ALL SIDES CLAIM VICTORY
(Commentary by Aluf Ben, "Ha'aretz", April 28, 1996, p. 1,2)
Shimon Peres demonstrated great satisfaction and self-confidence over the
weekend, and he had two good reasons for this. Today, he will arrive in
Washington, having accomplished two central missions that he earmarked for
election season: the amendment of the Palestinian Covenant, and bringing
calm to the northern border, while also resuming talks with Syria. In two
days, he will complete another mission, when he stands on the dais with
President Clinton, and together, they announce a further strengthening of
strategic relations between Israel and the United States.
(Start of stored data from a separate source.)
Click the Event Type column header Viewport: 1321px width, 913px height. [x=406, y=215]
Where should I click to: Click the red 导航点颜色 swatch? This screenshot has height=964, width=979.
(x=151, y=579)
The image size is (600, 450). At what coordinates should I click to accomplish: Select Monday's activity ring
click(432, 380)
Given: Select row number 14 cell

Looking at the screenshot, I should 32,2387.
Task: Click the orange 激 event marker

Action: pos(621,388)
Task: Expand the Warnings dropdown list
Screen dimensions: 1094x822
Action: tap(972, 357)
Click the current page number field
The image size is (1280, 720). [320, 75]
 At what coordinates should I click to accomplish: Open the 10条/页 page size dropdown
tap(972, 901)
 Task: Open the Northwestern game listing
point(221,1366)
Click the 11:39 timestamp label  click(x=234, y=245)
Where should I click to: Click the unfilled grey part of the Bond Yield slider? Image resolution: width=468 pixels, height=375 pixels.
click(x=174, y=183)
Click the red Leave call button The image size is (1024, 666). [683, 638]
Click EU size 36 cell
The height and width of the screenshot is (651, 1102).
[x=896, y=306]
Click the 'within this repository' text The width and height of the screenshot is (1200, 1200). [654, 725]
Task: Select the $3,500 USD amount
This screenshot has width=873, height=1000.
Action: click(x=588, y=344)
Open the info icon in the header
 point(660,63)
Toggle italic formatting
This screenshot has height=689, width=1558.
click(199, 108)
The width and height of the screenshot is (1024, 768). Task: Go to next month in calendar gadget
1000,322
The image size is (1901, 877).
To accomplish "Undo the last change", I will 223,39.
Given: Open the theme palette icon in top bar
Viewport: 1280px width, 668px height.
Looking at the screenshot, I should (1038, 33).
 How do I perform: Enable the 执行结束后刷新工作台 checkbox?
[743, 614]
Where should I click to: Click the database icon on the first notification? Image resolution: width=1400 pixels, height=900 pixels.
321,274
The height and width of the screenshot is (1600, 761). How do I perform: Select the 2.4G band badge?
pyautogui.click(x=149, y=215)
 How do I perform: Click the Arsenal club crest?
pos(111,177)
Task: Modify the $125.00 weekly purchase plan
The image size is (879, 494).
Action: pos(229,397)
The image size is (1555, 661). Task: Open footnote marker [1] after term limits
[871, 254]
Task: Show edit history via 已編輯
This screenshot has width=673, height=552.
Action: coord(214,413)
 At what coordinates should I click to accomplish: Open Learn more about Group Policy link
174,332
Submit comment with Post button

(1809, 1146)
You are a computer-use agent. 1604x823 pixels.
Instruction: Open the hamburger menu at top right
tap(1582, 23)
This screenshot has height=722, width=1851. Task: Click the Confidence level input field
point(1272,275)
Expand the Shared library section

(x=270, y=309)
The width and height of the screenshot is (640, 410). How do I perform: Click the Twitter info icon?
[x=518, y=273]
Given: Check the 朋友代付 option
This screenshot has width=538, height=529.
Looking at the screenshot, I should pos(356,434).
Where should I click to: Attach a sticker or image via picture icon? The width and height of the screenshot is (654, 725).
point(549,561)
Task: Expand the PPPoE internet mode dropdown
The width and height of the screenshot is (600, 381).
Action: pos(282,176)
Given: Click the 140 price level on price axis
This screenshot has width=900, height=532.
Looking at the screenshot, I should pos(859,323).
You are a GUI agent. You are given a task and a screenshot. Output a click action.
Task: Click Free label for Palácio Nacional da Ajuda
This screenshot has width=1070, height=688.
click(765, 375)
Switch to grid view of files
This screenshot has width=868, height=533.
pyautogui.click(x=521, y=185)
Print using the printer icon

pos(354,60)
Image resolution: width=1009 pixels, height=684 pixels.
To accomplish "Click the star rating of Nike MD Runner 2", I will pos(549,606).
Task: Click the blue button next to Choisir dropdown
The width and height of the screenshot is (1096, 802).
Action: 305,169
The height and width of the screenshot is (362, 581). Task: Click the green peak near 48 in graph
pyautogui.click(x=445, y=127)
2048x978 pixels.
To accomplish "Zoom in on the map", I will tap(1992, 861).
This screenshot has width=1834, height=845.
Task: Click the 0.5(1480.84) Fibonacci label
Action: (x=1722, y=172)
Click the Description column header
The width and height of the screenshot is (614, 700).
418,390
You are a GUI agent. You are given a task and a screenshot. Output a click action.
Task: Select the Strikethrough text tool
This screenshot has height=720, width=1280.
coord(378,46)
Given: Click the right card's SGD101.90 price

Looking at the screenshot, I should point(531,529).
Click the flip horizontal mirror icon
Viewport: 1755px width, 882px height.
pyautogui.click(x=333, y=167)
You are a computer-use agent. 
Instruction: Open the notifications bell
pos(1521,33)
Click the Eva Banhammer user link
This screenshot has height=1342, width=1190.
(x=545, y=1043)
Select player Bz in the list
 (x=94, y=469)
Peres' grand plan for a military campaign integrated with a political
effort has been implemented, and has produced a new, written document of
understandings that is more detailed that its predecessor, and in which
Syria participates in maintaining quiet along Israel's northern border.
Peres proved that he is capable of going into Lebanon, and of leaving, on
a predetermined course. The price he paid was in stopping the Sharm
a-Sheikh process, in which regional states were harnessed to the war
against terrorism, as well as a certain degree of damage to Israel's
relations with Jordan and North Africa. This week, Peres and Clinton will
discuss ways to restore the atmosphere of peace within the Arab world.
The political coordination with the United States the result of the
weeks of restraint that preceded the operation was the main card in
Peres' hand. The United States backed the decision to embark on "Operation
Grapes of Wrath," and its support for Israel did not wane even after the
civilians were killed in Kana. The American crutch allowed Peres to insist
on his positions and even to threaten to escalate, up to the final moment.
The IDF remains in Lebanon even after the agreement, as the new
understandings will not put an end to the war of attrition in the security
zone. It is believed in Israel that Hizbullah will test this, and now
focus its attacks in an effort to bring about the collapse of the SLA. In
order to guarantee the IDF's freedom of response, the United States
drafted an accompanying letter for Israel, allowing it to strike at
Hizbullah anywhere. On the other hand, Hizbullah can also carry out
attacks abroad, far from the realm of the understandings.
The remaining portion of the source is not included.